4. 状态不好、老化的细胞，也可能会出现抱团生长的情况（比如换液不及时、长的太满才传代、污染等造成的细胞状态差）。

5. 传代时没有吹打均匀，细胞团多，培养时就会是一团一团的。

6. 传代后细胞铺板不均匀。

7. 有可能是杂细胞，或者死细胞。

8. 细胞未消化开。

9. 非震荡培养或细胞量过多的话就会成团。

如何避免细胞抱团？

1. 用无钙镁平衡盐溶液洗涤细胞。

2. 对于贴壁非常牢固的细胞，为了细胞更好的状态，更漂亮的样子，建议分多批多次消化，这样才能最大限度地降低胰酶对细胞的损伤，保证细胞的状态能够最优。

3. 细胞生长密度不要太高，70%－80％就好（细胞刚刚基本成单层细胞，没有出现堆叠生长），这样细胞抱团的的几率就大大减少了。如果细胞已经长成集落，可先将细胞低密度传代，第二天再消化传代，这样连续传三次，细胞抱团就会越来越小，这样几代过后，再按照常规消化方法和时间能将细胞逐渐传成单个的。

4. 消化过程中最好不要使劲摇动培养瓶，这样细胞特别容易成屑样脱落。细胞一旦脱落入悬液里就很难再将他吹打成单个（因为细胞没有受力点了，所以细胞很难分散开）。所以必须要在细胞未脱落之前将其吹打开，严格控制好消化程度。

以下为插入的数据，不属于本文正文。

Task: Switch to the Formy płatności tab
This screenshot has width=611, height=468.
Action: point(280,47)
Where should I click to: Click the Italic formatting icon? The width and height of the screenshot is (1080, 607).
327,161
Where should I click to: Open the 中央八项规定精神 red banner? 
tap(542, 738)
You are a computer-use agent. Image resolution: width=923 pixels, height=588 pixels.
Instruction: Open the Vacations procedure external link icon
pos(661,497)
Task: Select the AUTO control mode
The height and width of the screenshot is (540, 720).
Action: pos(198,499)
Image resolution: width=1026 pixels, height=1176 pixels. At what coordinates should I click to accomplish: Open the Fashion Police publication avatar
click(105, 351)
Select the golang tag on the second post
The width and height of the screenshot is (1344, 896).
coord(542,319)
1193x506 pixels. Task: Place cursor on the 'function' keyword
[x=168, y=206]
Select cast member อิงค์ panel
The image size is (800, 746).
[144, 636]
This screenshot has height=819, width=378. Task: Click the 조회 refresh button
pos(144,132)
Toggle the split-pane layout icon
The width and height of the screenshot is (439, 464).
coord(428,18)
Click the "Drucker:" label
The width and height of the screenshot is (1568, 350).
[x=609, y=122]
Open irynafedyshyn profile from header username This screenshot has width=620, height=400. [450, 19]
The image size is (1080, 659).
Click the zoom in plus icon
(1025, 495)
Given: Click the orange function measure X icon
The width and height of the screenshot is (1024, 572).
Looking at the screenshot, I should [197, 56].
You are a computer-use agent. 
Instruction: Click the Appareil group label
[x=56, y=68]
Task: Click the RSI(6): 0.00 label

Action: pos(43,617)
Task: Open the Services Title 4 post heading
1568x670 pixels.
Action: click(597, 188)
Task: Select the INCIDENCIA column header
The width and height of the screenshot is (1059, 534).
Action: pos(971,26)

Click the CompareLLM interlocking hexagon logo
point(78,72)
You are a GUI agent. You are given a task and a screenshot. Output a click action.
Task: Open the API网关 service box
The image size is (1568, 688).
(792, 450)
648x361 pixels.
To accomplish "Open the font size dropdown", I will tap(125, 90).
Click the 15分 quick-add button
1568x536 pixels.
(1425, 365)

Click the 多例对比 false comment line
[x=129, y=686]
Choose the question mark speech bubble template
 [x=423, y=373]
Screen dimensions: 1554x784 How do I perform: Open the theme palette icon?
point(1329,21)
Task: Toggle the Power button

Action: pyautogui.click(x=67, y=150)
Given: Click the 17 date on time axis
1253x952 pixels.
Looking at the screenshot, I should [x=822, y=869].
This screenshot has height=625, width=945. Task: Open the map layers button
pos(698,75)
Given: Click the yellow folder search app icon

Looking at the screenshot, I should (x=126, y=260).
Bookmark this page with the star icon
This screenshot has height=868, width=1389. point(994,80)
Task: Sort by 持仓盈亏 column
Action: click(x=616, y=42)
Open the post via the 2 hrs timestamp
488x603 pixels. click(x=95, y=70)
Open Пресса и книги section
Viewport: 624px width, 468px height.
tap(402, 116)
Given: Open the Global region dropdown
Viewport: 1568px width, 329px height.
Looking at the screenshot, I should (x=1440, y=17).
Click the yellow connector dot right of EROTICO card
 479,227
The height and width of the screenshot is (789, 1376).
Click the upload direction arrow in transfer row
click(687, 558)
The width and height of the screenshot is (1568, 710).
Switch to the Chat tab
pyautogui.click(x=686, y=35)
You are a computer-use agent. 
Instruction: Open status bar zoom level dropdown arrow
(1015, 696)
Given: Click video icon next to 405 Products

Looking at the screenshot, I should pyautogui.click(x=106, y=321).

5. 消化过程需要使用枪头轻轻吹打，切忌使劲拍培养瓶的侧壁。拍瓶子想要将细胞拍散的力度对于细胞来说相当于大地震，细胞本身是无法承受如此振荡的。

细胞抱团要如何处理？

1. 如果细胞抱团不影响生长就没问题，只是计数的时候要麻烦点了。

2. 如果感觉有死细胞的DNA，在细胞悬液中加入几滴无菌的DNAse(1mg/ml溶于水)将DNA链打断。轻柔地吹打细胞，防止对细胞膜造成物理损伤。

3. 如果细胞抱团是肉眼可见的，那就让细胞静置半半分钟左右，然后吸取上半部分没有抱团的细胞悬液来传代。如果细胞抱团肉眼不可见，那可能没有特别好的分离方法，只能等细胞状态改善后将这部分细胞慢慢排除出去。

可以再观察看看，时间长了会打开的。